(Beginning of Record extracts)

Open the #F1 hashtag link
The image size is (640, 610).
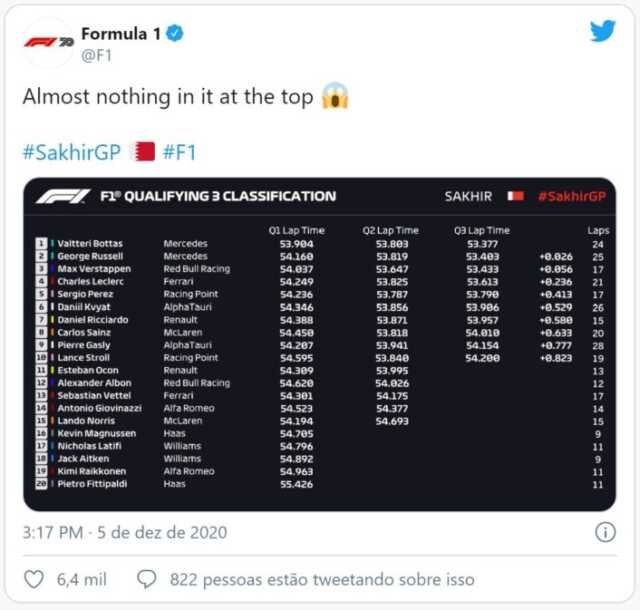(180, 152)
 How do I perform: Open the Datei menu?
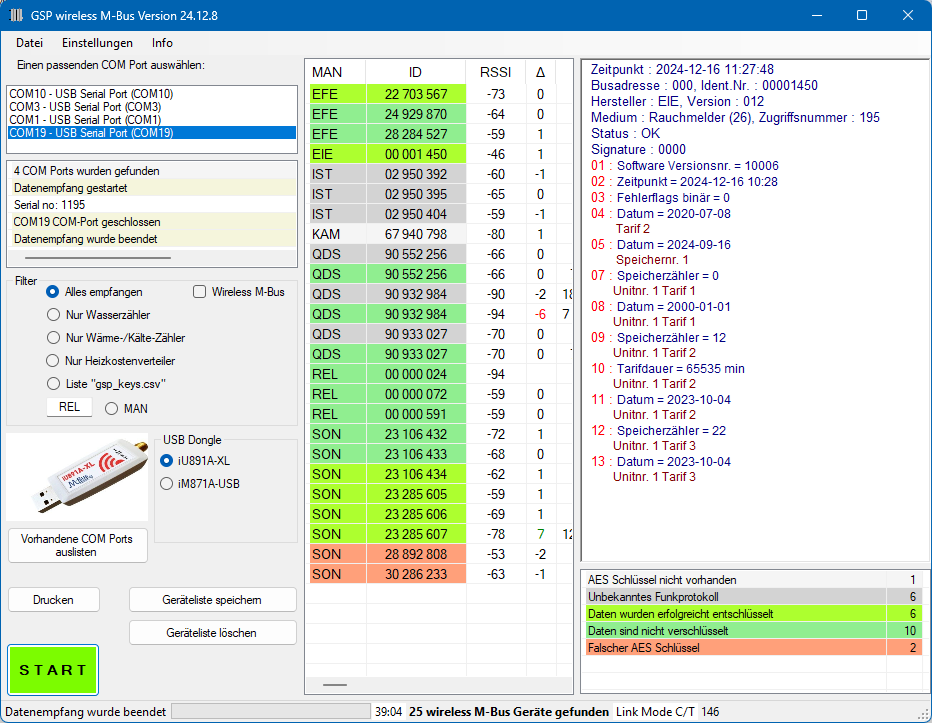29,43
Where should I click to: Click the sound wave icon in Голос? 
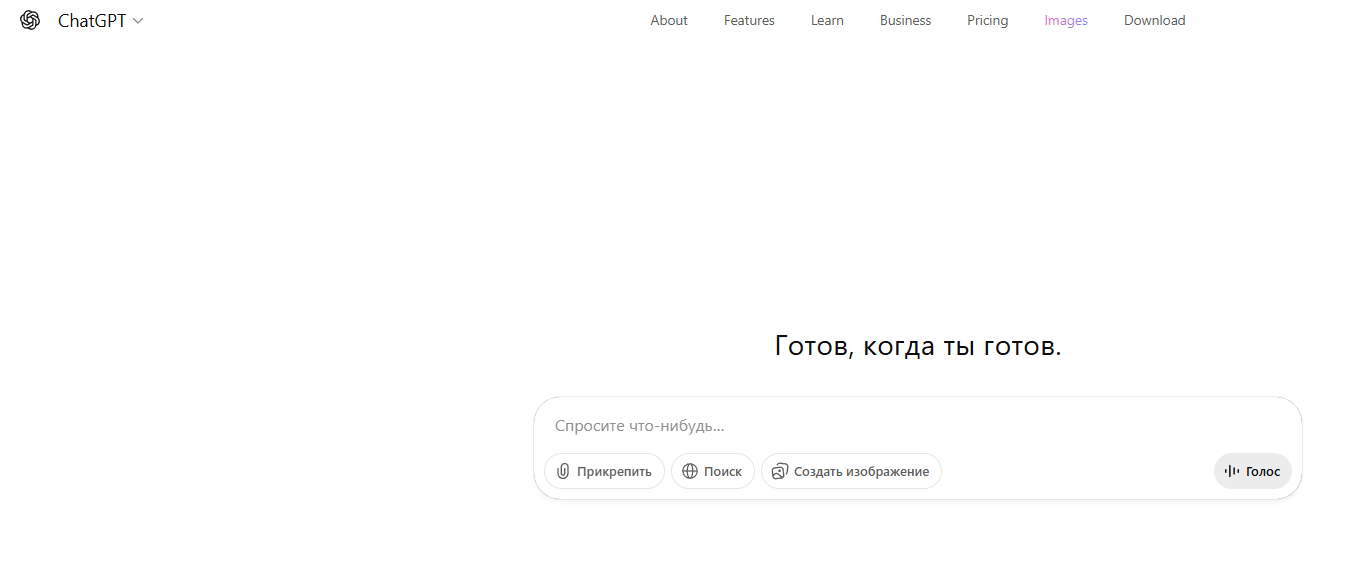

(End of Record extracts)

## Task details
Return the data word for word without its pictures.

## Task answer
Open the #F1 hashtag link
The image size is (640, 610).
(180, 152)
 How do I perform: Open the Datei menu?
29,43
Where should I click to: Click the sound wave icon in Голос? 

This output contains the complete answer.